Rabu, 15 Januari 2014

Tokoh-tokoh penyebar Siwa Sidhanta

1.        Tokoh-tokoh penyebar Siwa Sidhanta dari India sampai ke Bali yaitu:
a.    Danghyang Markandea
pada abad ke delapan beliau mendapat wahyu di Gunung Di Hyang (sekarang Dieng, Jawa Timur). Bahwa bangunan palinggih di Tolangkir (sekarang Besakih) harus ditanami Panca Datu yang terdiri dari unsur-unsur emas, perak, tembaga, besi dan permata mirah. Setelah menetap di Taro, Tegalalang-Gianyar, beliau memantapkan ajaran Sivasiddhanta kepada para pengikutnya dalam bentuk ritual: surya sewana, bebali (banten) dan pecaruan. Karena semua ritual menggunakan banten atau bebali, maka ketika itu agama ini dinamakan Agama Bali.
     Daerah tempat tinggal beliau dinamakan Bali. Jadi yang bernama Bali mula-mula hanya daerah Taro saja, namun kemudian pulau ini dinamakan Bali, karena penduduk diseluruh pulau melaksanakan ajaran Sivasiddhanta menurut petunjuk-petunjuk Danghyang Markendea yang menggunakan bebali atau banten. Selain Besakih, beliau juga membangun pura-pura Sad Kahyangan lainnya, yaitu: Batur, Sukawana, Batukaru, Andakasa, dan Lempuyang.
Beliau juga mendapat wahyu ketika Hyang Widhi berwujud sebagai sinar terang gemerlap yang menyerupai sinar matahari dan bulan. Oleh karena itu beliau menetapkan bahwa, warna merah sebagai simbul matahari dan warna putih sebagai simbul bulan digunakan dalam hiasan di pura berupa ider-ider, lelontek, dll. Selain itu beliau mengenalkan hari tumpek Kandang untuk mohon keselamatan pada Hyang Widhi, digelari Rare Angon yang menciptakan darah, dan hari tumpek Pengatag untuk menghormati Hyang Widhi, digelari Sang Hyang Tumuwuh yang menciptakan getah.

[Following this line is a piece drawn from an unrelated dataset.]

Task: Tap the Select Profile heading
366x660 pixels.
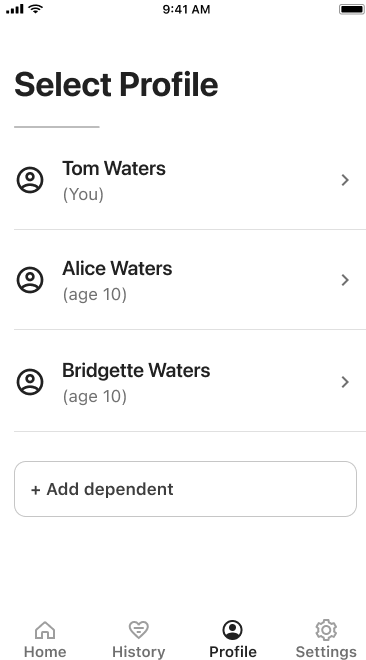Action: 116,85
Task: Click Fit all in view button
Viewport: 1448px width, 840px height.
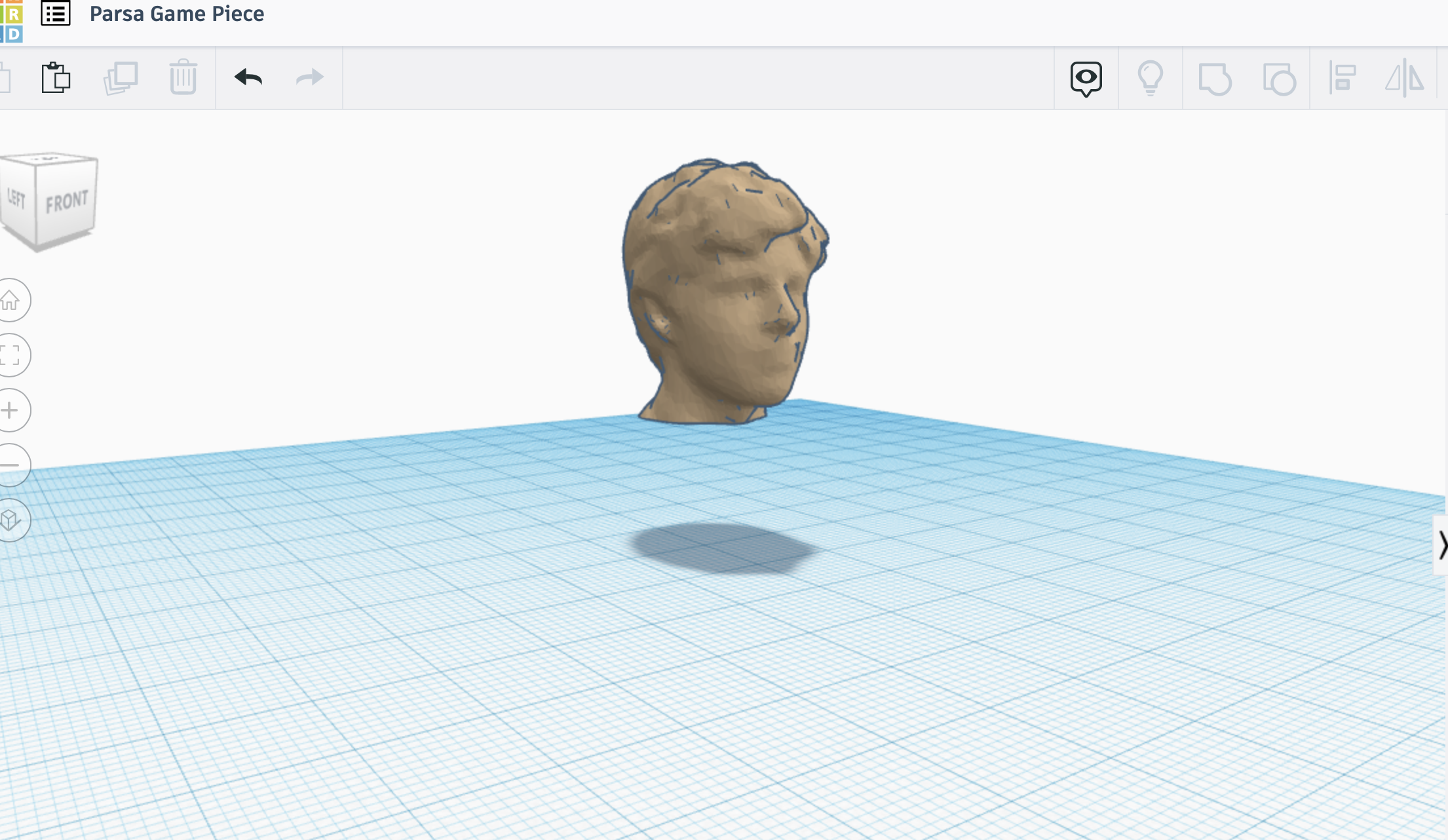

b.        Mpu Sangkul Putih
Setelah Danghyang Markandea moksah, Mpu Sangkul Putih meneruskan dan melengkapi ritual bebali antar lain dengan membuat pariasi dan dekorasi yang menarik untuk berbagai jenis banten dengan menambahkan unsur-unsur tetumbuhan lainnya, seperti daun sirih, daun pisang, daun janur, buah-buahan: pisang, kelapa, dan biji-bijian: beras, injin, kacang komak. Bentuk banten yang diciptakan antara lain: canang sari, canang tubugan, canang raka, daksina, peras, penyeneng, tehenan, segehan, lis, nasi panca warna, prayascita, durmenggala, pungu-pungu, beakala, ulap ngambe dll. Banten dibuat menarik dan indah untuk menggugah rasa bhakti kepada Hyang Widhi agar timbul getaran-getaran spiritual.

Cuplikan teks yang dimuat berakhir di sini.